Two high-profile European Union (EU) decisions are in limbo due to opposition from Hungary and Poland. The two governments have respectively prevented the bloc from sanctioning Russian oil or agreeing to a corporate tax of at least 15%.
On Tuesday, Polish objections to a tax floor for large multinationals again prevented EU finance ministers from signing the deal, risking potential ripple effects by delaying the international implementation of a global agreement, while Hungary ruled out the use of a meeting of national leaders. next week to break the deadlock over sanctioning Russian oil.
Hungary and Poland are both in conflict with the rest of the EU over democratic backsliding, which has delayed the release of EU funds by the European Commission due to state-related issues. by right.
This has led to suspicions that Warsaw and Budapest are using their veto power as leverage to pressure Brussels to release the money.
After a meeting of finance ministers failed to break the deadlock on corporate taxation on Tuesday, French Economy Minister Bruno Le Maire insisted it would be possible to reach a an agreement on the digital tax before the country hands over the rotating EU presidency to the Czech Republic at the end of June.
He said he was “convinced” that “we will have an agreement with Hungary and Poland” by the time finance ministers meet again on June 17.
“We are heading towards a consensus on the minimum level of corporate taxation,” said Mr. Le Maire. “It’s a matter of justice.
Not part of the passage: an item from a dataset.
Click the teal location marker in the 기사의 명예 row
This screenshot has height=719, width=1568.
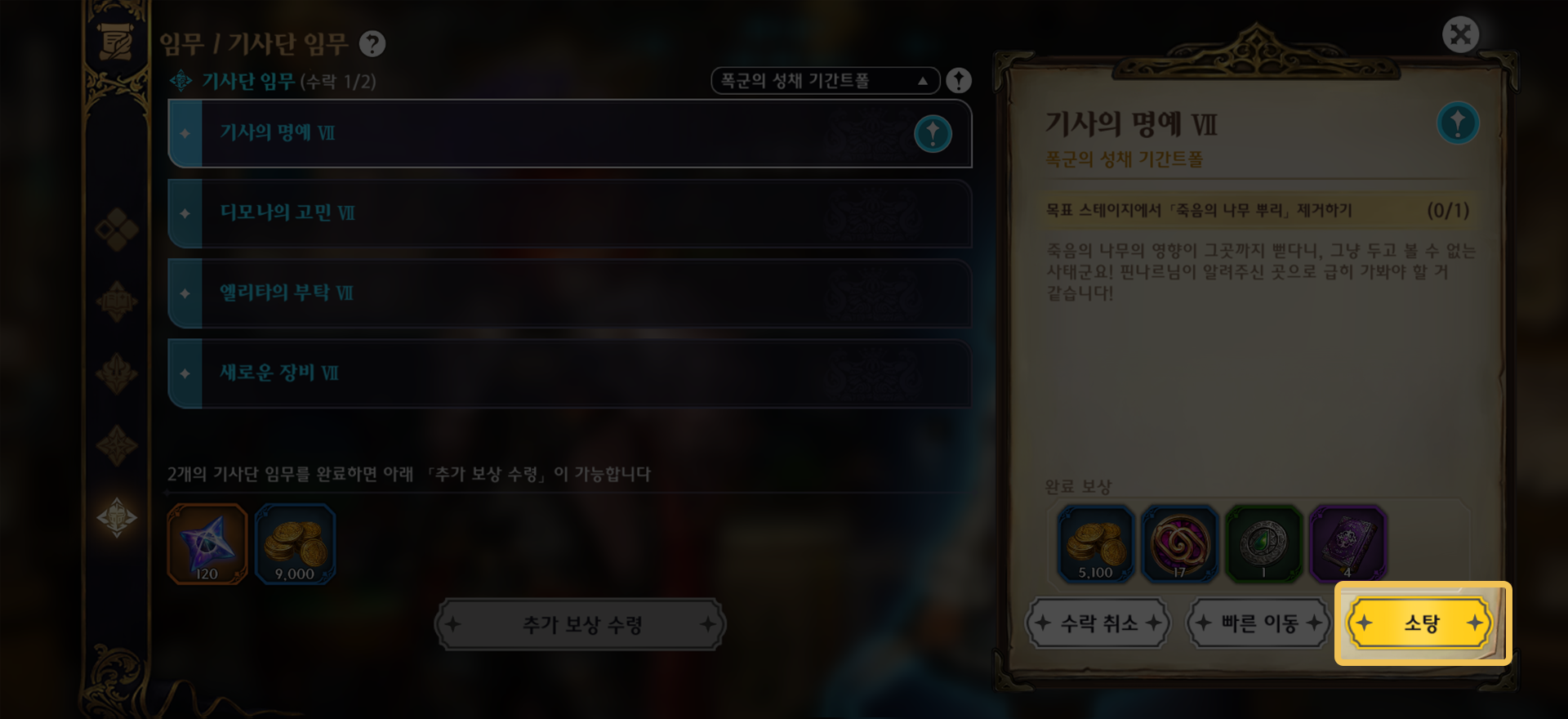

If we want to fight aggressive tax planning and tax evasion, we need this. . . It is in all of our interests to avoid these practices which destabilize Europe.
Supporters of the Organization for Economic Co-operation and Development (OECD) deal hoped a quick deal in the EU would build momentum to help it pass through the US Congress ahead of the midterm elections in November, when tax-skeptical Republicans could take control. .
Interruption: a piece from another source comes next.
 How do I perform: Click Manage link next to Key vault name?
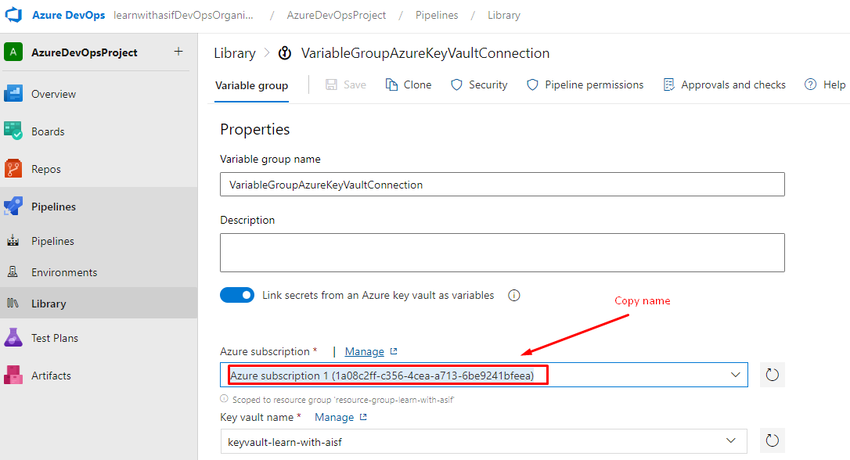tap(334, 417)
Warsaw has said it wants approval of the 15% minimum to be legally linked to a separate agreement on the taxation of the world’s largest multinational corporations, a request for something EU officials have said n is not possible.
The talks with Poland came following a ruling by the European Court of Justice which found that the government in Warsaw had undermined the independence of its judiciary, leading the committee to put pressure on Poland to rectify the situation before funds can be released.
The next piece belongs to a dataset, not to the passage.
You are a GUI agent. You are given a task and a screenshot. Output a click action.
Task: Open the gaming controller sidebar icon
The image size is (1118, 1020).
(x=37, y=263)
Meanwhile, Hungarian Prime Minister Viktor Orbán, who on Tuesday granted his government extraordinary powers by declaring a state of emergency over the war in Ukraine, reportedly refused to discuss Russian oil sanctions during a an upcoming meeting of EU national leaders.
It had been hoped that the leaders would be able to reach an agreement on the EU’s sixth sanctions package against Russia at a European Council meeting next week, allowing the bloc to jointly agree to phase out the imports of Russian oil three weeks after its first proposed by the European Commission.
Hungary was offered a one-year phase and help to adapt its energy system but maintained its opposition, objecting that the economic cost for its citizens would be too high.
Earlier this month, the Conference on the Future of Europe, a year-long initiative to consult citizens on possible EU reform, recommended scrapping the requirement for unanimous agreement of the 27 Member States for certain decisions.
A spokeswoman for the European Commission said the executive would support the proposal. “Indeed, it would be useful to look at areas where it would be good to move to supermajority voting,” deputy chief spokeswoman Dana Spinant said.